L’étranger – Albert Camus

Bonjour à tous,

Après deux semaines d’absences, voici un petit article sur le livre « L’étranger » d’Albert Camus ; livre que j’ai eu un peu de mal à lire.

Je l’ai découvert récemment, en voyant que dans beaucoup de classement il était toujours dans les 10 premiers. Connaissant l’auteur, j’ai eu l’occasion de lire « la peste » pendant le bac, que j’avais beaucoup aimé bien que je ne me rappelle plus vraiment de rien, j’ai eu envie de le lire.  Je l’ai donc acheté sans savoir de quoi il allait parler, n’ayant lu aucun résumé, avis, etc.

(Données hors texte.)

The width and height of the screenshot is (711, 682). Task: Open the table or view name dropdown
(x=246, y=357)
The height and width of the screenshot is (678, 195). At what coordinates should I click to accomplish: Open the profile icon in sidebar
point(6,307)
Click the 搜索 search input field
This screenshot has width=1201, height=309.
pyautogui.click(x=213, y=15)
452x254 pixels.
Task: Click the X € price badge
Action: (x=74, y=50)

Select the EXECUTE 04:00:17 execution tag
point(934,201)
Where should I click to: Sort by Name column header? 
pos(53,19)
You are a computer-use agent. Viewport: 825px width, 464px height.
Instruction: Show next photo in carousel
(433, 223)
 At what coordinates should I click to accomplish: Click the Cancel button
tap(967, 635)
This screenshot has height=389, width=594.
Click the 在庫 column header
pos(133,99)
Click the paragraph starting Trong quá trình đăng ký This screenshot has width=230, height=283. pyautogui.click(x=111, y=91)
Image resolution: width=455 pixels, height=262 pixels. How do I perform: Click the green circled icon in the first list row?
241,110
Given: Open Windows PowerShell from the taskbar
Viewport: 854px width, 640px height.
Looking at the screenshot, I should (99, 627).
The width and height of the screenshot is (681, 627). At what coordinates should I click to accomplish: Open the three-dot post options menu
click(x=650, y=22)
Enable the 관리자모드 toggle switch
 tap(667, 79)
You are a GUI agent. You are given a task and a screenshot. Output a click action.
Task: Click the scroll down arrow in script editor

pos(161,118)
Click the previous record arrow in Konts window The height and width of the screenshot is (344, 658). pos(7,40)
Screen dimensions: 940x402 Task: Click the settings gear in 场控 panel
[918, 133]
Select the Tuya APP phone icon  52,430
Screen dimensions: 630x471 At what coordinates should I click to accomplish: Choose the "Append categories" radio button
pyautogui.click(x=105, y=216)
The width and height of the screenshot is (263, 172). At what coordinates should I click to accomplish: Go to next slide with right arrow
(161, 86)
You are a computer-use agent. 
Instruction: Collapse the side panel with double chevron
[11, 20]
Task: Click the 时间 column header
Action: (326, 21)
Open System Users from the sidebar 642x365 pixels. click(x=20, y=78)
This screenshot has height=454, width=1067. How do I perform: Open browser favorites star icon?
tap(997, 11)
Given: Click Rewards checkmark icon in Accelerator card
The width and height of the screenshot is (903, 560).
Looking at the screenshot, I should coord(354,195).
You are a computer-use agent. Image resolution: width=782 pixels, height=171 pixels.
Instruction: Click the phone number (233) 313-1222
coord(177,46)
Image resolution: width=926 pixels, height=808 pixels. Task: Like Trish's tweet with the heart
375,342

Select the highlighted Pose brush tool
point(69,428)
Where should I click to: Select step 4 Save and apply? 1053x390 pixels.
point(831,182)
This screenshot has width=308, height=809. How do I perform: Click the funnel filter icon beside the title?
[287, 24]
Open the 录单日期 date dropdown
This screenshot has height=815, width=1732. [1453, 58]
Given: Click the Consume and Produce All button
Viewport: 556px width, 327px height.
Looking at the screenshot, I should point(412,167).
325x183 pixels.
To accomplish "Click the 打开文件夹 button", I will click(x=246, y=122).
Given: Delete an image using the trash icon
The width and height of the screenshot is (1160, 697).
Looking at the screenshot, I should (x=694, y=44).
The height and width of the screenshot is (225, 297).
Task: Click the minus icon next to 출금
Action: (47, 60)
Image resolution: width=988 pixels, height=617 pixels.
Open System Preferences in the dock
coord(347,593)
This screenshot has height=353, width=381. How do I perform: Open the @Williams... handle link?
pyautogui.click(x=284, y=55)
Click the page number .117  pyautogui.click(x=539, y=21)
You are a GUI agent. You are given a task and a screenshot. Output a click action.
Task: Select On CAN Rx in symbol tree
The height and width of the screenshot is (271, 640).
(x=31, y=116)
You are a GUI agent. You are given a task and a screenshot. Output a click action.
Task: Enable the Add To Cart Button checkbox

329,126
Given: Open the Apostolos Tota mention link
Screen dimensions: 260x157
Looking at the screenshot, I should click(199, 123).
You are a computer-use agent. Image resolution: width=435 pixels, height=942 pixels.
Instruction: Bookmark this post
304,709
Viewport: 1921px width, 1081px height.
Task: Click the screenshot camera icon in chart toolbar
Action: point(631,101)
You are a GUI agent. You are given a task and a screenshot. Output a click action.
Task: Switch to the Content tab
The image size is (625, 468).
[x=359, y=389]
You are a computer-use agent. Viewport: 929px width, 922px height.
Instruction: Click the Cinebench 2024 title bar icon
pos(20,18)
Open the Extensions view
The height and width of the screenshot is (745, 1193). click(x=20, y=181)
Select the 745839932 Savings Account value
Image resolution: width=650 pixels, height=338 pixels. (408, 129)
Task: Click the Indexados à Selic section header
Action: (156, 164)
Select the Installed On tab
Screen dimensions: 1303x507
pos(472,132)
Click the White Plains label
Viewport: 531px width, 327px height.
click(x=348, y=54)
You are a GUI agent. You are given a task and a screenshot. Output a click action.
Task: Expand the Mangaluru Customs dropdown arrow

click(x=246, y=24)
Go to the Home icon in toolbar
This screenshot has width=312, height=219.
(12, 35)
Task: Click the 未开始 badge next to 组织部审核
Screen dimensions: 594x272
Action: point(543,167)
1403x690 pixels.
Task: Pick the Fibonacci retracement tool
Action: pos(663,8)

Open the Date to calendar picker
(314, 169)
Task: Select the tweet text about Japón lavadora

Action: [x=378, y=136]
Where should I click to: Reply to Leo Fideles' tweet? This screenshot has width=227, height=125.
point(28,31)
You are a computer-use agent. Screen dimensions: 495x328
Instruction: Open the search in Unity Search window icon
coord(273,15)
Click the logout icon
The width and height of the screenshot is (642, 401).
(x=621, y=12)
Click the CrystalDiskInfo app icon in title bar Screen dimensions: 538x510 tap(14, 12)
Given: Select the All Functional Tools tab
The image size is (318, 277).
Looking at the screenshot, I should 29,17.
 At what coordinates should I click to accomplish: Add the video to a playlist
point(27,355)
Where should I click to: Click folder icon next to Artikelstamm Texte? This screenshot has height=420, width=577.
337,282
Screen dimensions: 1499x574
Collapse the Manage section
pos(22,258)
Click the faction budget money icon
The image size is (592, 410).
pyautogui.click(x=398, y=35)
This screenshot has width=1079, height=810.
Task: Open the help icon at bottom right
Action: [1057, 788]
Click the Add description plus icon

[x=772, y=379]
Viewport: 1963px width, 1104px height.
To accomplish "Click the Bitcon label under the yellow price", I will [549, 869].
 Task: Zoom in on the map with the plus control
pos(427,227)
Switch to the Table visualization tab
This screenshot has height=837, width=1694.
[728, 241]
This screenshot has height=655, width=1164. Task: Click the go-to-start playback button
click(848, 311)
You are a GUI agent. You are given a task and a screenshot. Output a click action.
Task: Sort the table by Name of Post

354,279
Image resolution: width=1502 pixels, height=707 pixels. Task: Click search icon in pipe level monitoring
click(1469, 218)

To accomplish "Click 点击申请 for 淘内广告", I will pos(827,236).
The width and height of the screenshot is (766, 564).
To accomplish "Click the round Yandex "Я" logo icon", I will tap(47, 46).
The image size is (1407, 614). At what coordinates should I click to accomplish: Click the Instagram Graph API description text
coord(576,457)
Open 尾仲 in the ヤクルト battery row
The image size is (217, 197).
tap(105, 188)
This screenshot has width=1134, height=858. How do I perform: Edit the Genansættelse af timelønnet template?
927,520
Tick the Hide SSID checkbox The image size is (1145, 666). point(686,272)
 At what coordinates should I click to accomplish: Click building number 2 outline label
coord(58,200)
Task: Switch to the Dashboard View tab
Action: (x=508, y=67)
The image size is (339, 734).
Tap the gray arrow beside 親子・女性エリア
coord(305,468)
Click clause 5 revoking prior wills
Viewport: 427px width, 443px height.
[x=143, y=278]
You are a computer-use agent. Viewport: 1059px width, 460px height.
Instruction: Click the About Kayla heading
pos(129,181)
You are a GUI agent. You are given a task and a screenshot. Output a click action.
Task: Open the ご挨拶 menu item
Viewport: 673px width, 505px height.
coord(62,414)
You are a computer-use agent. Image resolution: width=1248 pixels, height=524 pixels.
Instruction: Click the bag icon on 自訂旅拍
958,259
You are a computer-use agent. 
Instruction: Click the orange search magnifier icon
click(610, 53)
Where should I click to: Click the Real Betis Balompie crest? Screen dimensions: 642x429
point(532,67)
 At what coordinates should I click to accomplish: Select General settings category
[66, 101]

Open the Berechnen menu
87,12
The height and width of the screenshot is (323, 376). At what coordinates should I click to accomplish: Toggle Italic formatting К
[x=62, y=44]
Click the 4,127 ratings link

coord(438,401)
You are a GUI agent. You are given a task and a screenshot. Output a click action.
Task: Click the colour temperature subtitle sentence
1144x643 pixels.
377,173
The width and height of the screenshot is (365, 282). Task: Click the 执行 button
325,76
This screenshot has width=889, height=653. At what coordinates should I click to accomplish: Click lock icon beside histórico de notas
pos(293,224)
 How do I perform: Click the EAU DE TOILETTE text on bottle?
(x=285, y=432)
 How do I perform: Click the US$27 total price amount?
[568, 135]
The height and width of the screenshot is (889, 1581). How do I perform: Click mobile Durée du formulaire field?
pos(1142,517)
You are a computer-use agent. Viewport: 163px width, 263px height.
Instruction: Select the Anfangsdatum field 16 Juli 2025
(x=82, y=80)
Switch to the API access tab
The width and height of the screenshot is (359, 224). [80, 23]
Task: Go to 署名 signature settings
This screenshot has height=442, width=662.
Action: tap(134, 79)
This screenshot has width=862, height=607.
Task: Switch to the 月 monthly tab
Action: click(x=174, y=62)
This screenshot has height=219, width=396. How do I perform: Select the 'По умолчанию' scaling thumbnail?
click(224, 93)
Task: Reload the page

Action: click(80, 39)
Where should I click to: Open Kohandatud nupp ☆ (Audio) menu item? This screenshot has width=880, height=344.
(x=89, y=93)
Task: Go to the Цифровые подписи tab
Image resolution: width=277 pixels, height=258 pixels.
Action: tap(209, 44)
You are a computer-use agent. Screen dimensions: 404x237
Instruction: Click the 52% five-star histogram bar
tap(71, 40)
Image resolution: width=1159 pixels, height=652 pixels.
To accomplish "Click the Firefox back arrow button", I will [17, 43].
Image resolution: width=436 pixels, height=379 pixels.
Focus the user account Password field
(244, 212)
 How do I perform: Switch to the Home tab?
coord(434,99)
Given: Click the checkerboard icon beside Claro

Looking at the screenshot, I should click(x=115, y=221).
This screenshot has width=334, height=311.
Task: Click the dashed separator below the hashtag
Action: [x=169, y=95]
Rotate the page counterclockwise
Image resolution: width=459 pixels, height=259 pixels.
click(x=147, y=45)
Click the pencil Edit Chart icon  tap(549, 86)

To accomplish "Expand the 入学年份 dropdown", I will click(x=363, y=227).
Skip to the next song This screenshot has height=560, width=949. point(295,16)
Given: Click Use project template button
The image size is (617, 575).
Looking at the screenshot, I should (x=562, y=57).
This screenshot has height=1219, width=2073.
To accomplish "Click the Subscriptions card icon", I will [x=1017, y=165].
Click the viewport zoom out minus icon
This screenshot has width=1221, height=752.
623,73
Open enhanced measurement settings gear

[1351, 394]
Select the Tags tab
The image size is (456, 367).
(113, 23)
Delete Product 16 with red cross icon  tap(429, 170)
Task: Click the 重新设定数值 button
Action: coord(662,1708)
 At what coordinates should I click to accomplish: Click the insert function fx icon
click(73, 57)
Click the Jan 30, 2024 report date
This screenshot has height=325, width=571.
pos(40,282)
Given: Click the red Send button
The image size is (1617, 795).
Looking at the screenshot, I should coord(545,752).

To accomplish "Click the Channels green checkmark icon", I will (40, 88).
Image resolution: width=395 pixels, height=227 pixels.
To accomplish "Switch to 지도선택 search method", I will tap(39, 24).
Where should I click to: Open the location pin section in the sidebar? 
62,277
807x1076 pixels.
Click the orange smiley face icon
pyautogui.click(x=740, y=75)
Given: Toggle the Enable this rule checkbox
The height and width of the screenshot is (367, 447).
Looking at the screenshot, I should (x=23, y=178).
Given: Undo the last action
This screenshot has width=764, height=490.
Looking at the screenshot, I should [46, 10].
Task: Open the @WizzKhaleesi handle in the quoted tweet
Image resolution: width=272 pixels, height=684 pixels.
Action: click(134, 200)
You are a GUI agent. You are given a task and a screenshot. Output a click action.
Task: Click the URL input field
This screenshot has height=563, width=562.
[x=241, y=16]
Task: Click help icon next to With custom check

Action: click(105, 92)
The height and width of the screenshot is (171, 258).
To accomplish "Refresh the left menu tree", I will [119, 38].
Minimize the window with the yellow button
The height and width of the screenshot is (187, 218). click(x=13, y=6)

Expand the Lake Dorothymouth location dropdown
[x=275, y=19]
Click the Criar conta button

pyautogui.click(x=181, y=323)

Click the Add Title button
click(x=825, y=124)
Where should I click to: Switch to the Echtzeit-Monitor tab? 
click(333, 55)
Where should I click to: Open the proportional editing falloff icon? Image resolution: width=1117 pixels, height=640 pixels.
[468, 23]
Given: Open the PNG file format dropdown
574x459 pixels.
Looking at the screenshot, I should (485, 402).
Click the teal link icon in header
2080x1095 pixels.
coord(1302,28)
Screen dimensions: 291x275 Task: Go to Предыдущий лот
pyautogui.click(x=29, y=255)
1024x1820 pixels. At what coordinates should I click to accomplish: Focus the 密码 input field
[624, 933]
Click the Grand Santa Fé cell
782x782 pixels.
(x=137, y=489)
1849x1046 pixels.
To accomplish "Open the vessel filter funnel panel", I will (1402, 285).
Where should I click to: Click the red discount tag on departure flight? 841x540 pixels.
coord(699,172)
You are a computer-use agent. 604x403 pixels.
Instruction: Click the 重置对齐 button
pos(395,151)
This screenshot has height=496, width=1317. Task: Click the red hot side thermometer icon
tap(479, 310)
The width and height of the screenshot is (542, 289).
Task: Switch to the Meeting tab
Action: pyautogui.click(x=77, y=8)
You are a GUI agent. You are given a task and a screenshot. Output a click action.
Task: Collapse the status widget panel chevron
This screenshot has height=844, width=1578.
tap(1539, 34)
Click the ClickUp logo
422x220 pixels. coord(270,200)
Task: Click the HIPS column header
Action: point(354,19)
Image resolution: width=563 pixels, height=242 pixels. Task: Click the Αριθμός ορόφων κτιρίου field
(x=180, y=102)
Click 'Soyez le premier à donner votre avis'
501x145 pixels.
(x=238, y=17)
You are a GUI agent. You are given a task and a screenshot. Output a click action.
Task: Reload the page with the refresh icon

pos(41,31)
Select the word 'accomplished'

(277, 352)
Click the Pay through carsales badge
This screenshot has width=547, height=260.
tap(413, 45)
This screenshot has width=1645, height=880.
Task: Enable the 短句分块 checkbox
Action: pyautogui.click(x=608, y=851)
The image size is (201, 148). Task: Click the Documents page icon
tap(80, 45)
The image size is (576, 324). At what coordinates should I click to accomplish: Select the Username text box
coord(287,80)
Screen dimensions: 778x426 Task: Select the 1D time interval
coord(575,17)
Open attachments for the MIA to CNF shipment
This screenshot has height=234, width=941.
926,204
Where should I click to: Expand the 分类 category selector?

Voici avant tout un résumé trouvé sur « Public Ado » :

Meursault vit dans l’Algérie française. Il apprend la mort de sa mère par télégramme, et se rend à l’hospice de Marengo où elle avait été placée. Durant les funérailles, il fait preuve d’un calme et d’un détachement auxquels on ne s’attendrait pas chez un parent endeuillé.
De retour à Alger, il rencontre sur la plage une ancienne collègue, Marie, dont il devient l’amant. Un autre soir, c’est son voisin Raymond Sintès qui l’invite. Ancien boxeur, Raymond lui raconte qu’il s’est battu avec le frère de sa maîtresse, un arabe.
Au cours d’un dimanche passé au bord de la mer en compagnie de Raymond, un autre ami du nom de Masson, et Marie, le destin de Meursault va prendre un tour définitif…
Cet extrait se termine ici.